THE Ministry of Agriculture says Lesotho is poised for a better maize harvest this year because of good rains compared to last year.
After experiencing consecutive droughts over the years which was not helped by poor planning, the country has been surviving on food imports and handouts from donors.
Persistent, and at times, heavy rains have been received across the country since the start of the second half of the 2016/17 rainfall season in January.
This has resulted in normal to above normal rainfall for the entire country, a striking contrast to the drought conditions experienced in the 2015/16 season.
The Ministry of Agriculture and Food Security’s spokesperson, Lereko Masupha, told the Sunday Express they expected a significant improvement from last year’s yields in light of good rains in nearly all parts of the country.
Mr Masupha said, unlike the 2015/16 agricultural season, farmers were able to cultivate crops such as maize this time around and were currently in the process of harvesting.
In the 2015/16 agricultural season, the country produced about 30 000 tonnes of cereals, two-thirds lower than the previous five-year average due to drought caused by the El Nino phenomenon.

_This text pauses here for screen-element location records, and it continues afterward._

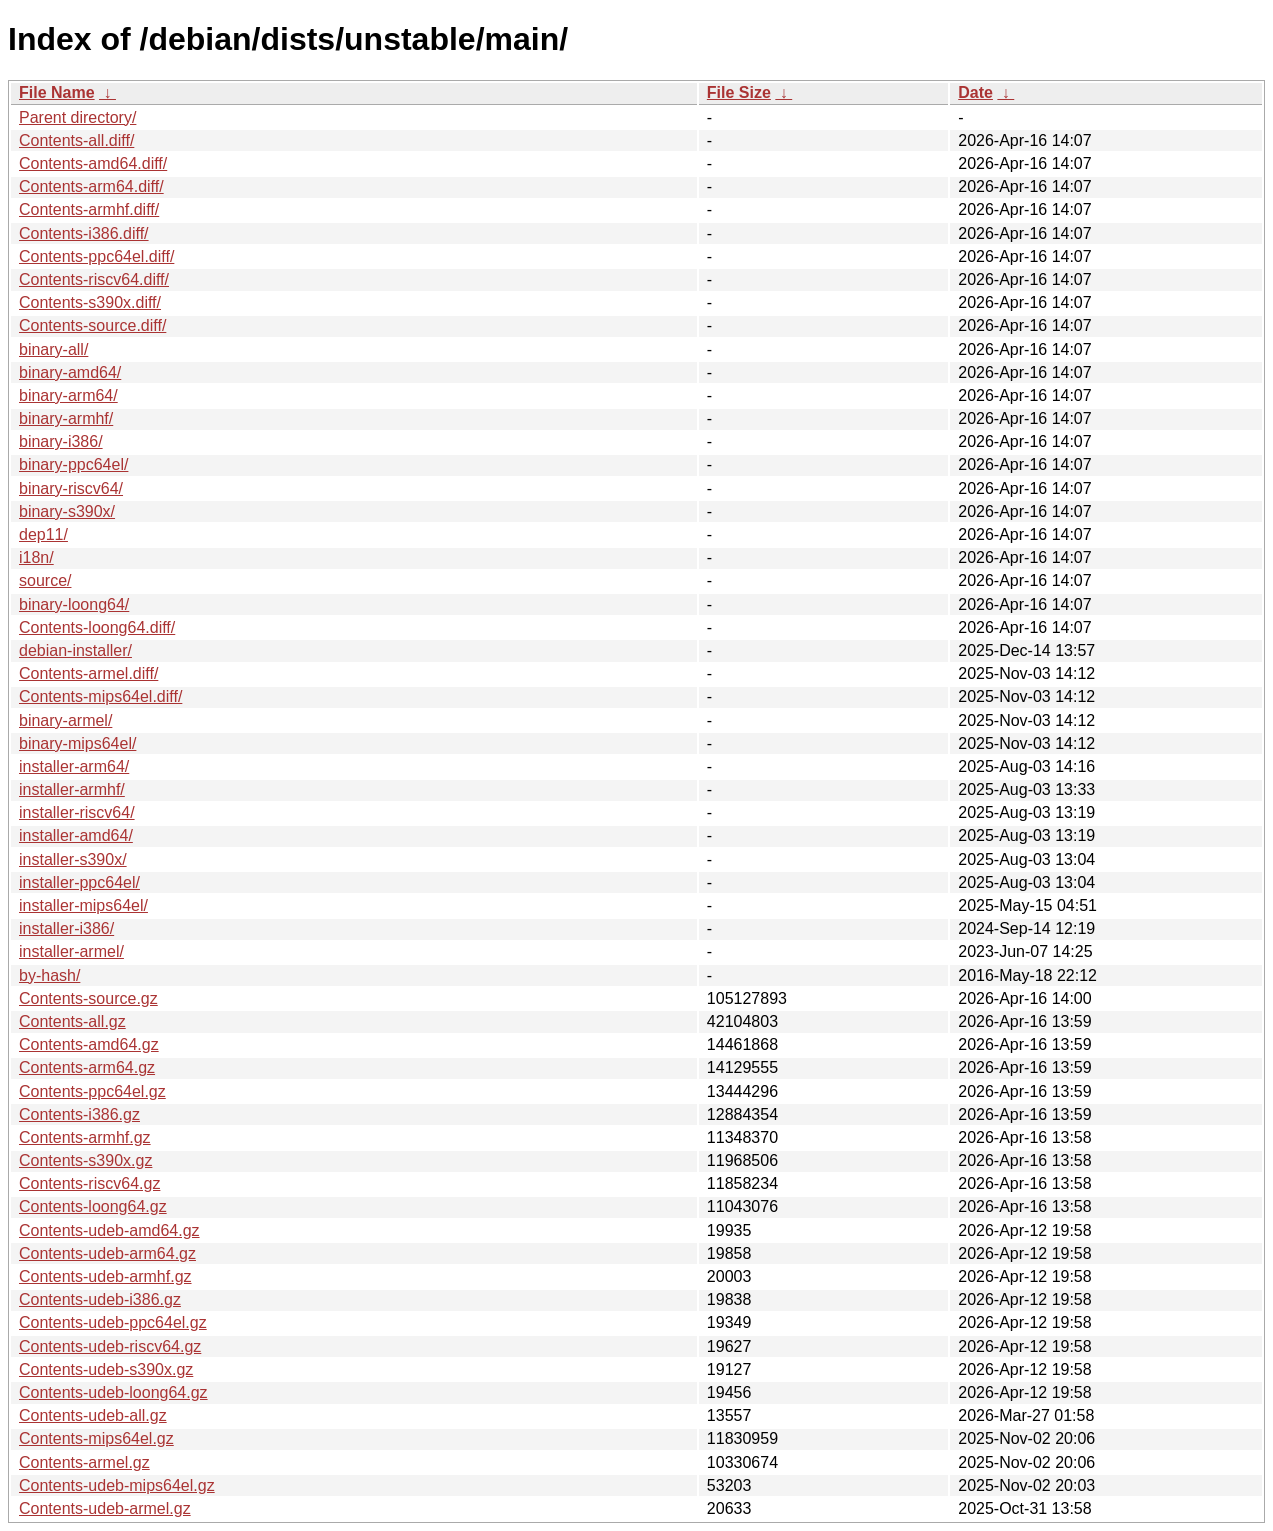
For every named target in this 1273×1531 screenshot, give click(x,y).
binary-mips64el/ (77, 743)
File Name (57, 92)
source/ (45, 580)
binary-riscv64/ (71, 488)
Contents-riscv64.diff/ (94, 279)
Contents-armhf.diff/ (89, 209)
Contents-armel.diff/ (88, 673)
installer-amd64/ (76, 835)
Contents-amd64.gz (89, 1044)
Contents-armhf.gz (85, 1137)
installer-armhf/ (72, 789)
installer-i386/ (66, 928)
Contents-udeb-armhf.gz (105, 1276)
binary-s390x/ (67, 511)
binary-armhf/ (66, 418)
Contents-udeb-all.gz (93, 1415)
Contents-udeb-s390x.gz (106, 1369)
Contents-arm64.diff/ (91, 186)
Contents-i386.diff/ (84, 233)
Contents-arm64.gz (87, 1067)
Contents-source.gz (88, 998)
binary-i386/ (61, 441)
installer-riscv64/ (77, 812)
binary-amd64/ (70, 372)
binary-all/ (53, 349)
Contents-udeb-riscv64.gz (110, 1346)
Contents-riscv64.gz (89, 1183)
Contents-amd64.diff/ (93, 163)
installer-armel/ (71, 951)
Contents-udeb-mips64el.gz (117, 1485)
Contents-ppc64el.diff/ (96, 256)
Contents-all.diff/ (76, 140)
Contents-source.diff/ (92, 325)
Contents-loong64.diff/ (97, 627)
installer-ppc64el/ (79, 882)
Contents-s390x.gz (85, 1160)
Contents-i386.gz (79, 1114)
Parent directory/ (77, 117)
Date (975, 92)
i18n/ (36, 557)
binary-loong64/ (74, 604)
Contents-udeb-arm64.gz (107, 1253)
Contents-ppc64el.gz (92, 1091)
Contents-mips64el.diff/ (100, 696)
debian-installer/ (75, 650)
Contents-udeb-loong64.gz (113, 1392)
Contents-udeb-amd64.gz (109, 1230)
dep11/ (43, 534)
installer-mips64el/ (83, 905)
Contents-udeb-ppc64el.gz (113, 1322)
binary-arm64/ (68, 395)
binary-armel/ (65, 720)
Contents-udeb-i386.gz (100, 1299)
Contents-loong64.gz (93, 1206)
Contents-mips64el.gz (96, 1438)
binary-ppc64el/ (73, 464)
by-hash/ (49, 975)
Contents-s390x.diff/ (90, 302)
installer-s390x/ (73, 859)
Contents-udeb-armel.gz (105, 1508)
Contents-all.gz (72, 1021)
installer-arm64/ (74, 766)
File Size (739, 92)
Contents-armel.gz (84, 1462)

The maize harvest was at an estimated 25 000 tonnes, which was 68 percent lower than the 2015 figures, according to the Food and Agricultural Organisation.

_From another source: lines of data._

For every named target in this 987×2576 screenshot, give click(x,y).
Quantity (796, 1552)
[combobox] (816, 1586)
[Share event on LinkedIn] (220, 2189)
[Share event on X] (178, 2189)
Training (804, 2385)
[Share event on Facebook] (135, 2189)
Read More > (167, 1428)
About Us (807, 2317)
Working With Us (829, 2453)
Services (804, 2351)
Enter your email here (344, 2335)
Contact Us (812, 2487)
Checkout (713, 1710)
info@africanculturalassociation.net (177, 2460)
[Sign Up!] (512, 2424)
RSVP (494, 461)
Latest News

On average, Lesotho is needs about 420 tonnes of grains per year in order to be food secure, but its average production output is about 74 tonnes, which means the shortage has to be imported to ensure food security.
“Although the figures of yields for this year’s summer cropping season are not yet available since harvesting is currently ongoing on, there are indications we will reap a better harvest than last year because we had remarkably improved rainfall,” Mr Masupha said.

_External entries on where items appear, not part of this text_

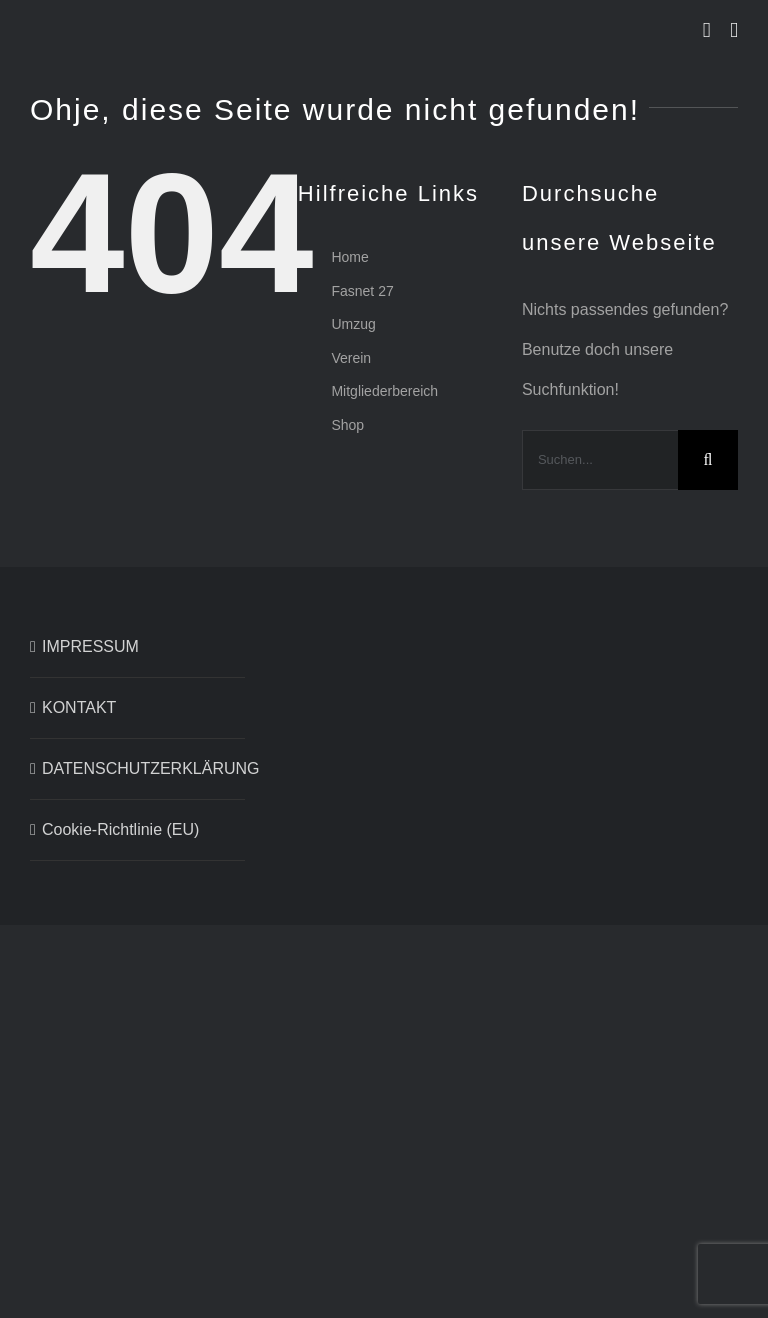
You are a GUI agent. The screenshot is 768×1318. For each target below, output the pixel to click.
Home (349, 257)
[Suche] (708, 460)
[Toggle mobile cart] (707, 30)
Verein (351, 358)
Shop (347, 425)
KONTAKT (79, 707)
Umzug (353, 324)
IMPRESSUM (90, 646)
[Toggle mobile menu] (734, 30)
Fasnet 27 (362, 291)
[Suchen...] (600, 460)
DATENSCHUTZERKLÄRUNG (138, 768)
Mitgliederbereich (384, 391)
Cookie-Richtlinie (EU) (120, 829)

He added that an area covering about 11,649 hectares of land had been cultivated in for summer cropping through the government’s block farming scheme in collaboration with farmers.
The scheme, in which the partly government-owned Standard Lesotho Bank provides credit guarantees for farmers to access credit, sees the government and farmers sharing the output at the time of harvesting.
Mr Masupha indicated, however, that there were some farmers who were unable to plant this summer due to the delay in harvesting wheat and lack of harvesting machinery.
He said others did not plant due to changing weather patterns that meant rains came much latter than they used to.